A. Number, Selection, Term, and Term Limits
There are four officers: President, President-Elect, Secretary, and
Treasurer. The President-Elect, Secretary, and Treasurer shall be elected
by the incoming Board of Directors. The President-Elect will become President
upon conclusion of the two-year term as President-Elect. The term of office
of each office shall be from one Biennial Board Meeting to the next. The
President may serve only one two-year term as president in any six-year
period. The President-Elect may serve only one two-year term as President-Elect
followed by one two-year term as President in any six-year period. Persons
elected as Secretary or Treasurer are limited to no more than three consecutive
two-year terms in one office. The President is barred from seeking election
as an officer until two years after expiration of the President's term
of office.

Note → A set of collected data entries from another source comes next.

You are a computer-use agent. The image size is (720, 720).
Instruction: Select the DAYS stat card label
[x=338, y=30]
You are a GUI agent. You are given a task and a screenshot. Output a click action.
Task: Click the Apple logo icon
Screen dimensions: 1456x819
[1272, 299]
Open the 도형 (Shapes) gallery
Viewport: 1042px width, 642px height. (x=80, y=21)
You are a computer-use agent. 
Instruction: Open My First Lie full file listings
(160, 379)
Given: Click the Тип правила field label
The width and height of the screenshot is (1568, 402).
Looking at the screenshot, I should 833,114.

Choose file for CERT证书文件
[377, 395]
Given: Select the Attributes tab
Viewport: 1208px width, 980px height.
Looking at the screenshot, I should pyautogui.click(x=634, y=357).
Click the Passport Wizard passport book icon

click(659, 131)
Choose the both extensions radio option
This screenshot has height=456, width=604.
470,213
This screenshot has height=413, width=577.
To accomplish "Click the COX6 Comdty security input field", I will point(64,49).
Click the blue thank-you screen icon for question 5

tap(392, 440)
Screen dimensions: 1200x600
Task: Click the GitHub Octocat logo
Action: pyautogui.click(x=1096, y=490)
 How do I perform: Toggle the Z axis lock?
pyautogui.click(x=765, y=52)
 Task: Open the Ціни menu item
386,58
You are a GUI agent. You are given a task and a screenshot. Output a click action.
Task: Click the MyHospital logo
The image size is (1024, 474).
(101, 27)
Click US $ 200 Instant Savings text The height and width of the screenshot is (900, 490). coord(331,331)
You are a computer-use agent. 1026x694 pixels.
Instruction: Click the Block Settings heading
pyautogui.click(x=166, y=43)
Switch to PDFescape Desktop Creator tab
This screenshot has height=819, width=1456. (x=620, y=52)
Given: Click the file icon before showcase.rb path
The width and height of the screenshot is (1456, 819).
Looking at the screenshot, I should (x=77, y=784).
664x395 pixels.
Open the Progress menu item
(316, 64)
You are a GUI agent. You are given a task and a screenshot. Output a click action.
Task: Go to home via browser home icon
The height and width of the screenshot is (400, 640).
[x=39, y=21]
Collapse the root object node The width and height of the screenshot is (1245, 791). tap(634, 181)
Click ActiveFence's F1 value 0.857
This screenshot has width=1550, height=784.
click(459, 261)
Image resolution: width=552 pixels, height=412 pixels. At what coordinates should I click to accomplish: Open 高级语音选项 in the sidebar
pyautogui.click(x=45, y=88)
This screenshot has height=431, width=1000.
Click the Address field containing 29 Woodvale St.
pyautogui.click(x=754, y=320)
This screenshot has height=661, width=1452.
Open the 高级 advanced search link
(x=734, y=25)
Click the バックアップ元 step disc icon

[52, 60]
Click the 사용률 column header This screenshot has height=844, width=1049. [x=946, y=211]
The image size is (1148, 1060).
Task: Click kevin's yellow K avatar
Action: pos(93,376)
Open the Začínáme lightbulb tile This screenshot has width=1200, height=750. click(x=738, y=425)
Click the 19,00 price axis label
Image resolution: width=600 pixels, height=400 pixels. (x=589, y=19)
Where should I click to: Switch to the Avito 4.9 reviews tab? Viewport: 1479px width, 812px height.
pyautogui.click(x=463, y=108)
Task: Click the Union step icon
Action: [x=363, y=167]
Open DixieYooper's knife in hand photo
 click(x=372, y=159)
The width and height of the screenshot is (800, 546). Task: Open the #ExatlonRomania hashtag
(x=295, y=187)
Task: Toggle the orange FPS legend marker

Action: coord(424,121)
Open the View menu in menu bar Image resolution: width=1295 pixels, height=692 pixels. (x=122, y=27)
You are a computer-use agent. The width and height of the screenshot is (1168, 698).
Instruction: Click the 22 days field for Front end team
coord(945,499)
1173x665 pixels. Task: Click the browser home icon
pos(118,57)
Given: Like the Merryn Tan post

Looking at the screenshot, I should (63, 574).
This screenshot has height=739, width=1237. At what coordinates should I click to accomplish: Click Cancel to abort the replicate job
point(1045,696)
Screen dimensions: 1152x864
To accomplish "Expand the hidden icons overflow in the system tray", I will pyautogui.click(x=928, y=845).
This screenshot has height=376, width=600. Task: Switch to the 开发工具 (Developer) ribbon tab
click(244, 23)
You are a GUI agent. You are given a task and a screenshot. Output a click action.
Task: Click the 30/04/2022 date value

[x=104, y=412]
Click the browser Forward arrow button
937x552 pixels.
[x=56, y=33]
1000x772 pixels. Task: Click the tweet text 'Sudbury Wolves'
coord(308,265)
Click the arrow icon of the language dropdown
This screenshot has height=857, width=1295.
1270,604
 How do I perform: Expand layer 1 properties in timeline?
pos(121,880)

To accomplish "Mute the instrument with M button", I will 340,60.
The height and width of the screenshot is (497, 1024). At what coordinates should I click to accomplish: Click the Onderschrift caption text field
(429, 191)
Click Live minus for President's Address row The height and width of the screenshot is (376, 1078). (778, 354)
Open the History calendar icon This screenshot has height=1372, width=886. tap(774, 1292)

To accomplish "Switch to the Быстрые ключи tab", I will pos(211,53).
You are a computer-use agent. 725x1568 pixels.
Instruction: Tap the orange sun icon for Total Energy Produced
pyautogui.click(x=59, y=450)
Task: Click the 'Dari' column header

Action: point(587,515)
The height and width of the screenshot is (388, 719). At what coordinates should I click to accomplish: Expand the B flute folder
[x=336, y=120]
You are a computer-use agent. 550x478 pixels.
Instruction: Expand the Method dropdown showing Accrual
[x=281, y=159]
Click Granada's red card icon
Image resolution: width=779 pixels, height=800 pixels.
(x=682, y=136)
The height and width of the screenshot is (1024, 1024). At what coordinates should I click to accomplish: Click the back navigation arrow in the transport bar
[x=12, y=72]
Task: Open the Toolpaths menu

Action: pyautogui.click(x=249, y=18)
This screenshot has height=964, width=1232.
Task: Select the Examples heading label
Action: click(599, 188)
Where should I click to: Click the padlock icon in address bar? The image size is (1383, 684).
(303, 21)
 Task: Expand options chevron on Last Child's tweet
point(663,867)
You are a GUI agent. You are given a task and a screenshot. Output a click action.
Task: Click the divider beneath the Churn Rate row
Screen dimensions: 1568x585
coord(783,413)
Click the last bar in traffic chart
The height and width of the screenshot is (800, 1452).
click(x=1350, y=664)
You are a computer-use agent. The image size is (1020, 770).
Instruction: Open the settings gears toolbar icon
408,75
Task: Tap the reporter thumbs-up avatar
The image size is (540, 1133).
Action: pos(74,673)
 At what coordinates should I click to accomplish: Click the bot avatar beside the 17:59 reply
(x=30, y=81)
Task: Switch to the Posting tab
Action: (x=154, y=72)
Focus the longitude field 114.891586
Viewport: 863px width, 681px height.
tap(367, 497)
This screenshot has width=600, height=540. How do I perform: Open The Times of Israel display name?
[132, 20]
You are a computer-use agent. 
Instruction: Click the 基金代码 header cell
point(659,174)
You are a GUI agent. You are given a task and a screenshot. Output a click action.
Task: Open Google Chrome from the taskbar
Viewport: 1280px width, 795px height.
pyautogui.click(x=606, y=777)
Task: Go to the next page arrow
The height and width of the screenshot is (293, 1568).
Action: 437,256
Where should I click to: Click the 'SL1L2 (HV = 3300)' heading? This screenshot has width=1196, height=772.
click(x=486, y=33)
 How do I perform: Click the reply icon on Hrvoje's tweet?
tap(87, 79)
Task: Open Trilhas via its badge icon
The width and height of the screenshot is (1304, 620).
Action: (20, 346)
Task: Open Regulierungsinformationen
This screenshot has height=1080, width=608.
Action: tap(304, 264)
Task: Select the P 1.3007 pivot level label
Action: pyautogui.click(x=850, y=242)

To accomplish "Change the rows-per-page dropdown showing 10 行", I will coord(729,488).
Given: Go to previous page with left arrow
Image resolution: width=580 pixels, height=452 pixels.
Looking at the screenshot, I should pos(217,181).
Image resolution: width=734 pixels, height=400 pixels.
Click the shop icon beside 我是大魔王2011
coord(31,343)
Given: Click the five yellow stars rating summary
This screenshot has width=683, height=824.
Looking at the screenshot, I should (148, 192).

After the two-year sitting-out period, a past president is
eligible for election to any office, including President-Elect.
B. President
The President shall preside at all Board meetings and Executive Committee
meetings; is the spokesperson for the Institute; has general management
powers and the power to sign all documents, including contracts, in the
name of the Institute; is responsible for overseeing Institute employees;
and shall perform such other duties as are determined by resolution of
the Board.
C. President-Elect
In the absence or incapacity of the President, the President-Elect
has the same powers and responsibilities as the President. The President-Elect
has general management powers and the power to sign all documents, including
contracts, in the name of the Institute. The President-Elect is responsible
for overseeing elections. The President-Elect is a member of the Program
Committee. The President-Elect shall perform such other duties as are
determined by a resolution of the Board. In the event the President-Elect
would become President in the year in which the President-Elect's membership
on the Board of Directors would expire and the President-Elect would otherwise
need to stand for re-election, the President-Elect will automatically
be awarded one of the seven directorships for the coming four-year term.
In this event, there will be only six Directors-at-Large elected with
the seventh four-year term being filled by the President-Elect upon becoming
President.
D. Secretary
The Secretary shall keep the official records of the Institute, other
than financial records, including but not limited to current membership
lists, minutes, resolutions, and annual reports; shall keep and disseminate
the minutes of all Board, Executive, and membership meetings; shall act
in place of the Treasurer when the Treasurer is unable or unwilling to
so act; and shall perform any special duties determined by a resolution
of the Board.
E. Treasurer
The Treasurer shall keep the official financial records of the Institute;
shall be responsible for overseeing the accounting and disbursement of
all Institute funds and other property; shall make a report and accounting
to the Board at the Biennial Meeting and to the Executive Committee semi-annually;
shall make a financial accounting to any Director, upon demand; shall
act as chair in place of the President-Elect in the event the President
and President-Elect are unable or unwilling to do so; and shall ensure
that the Institute has complied with all federal and state requirements
A. Bylaws
The Bylaws of the Legal Writing Institute shall be approved by the
incorporators. Upon the approval of the Bylaws, their availability shall
be made known to the general membership, and copies of the approved Bylaws
shall be provided upon request.
B. Amendments to Bylaws
The Board of Directors can amend these Bylaws by a two-thirds vote.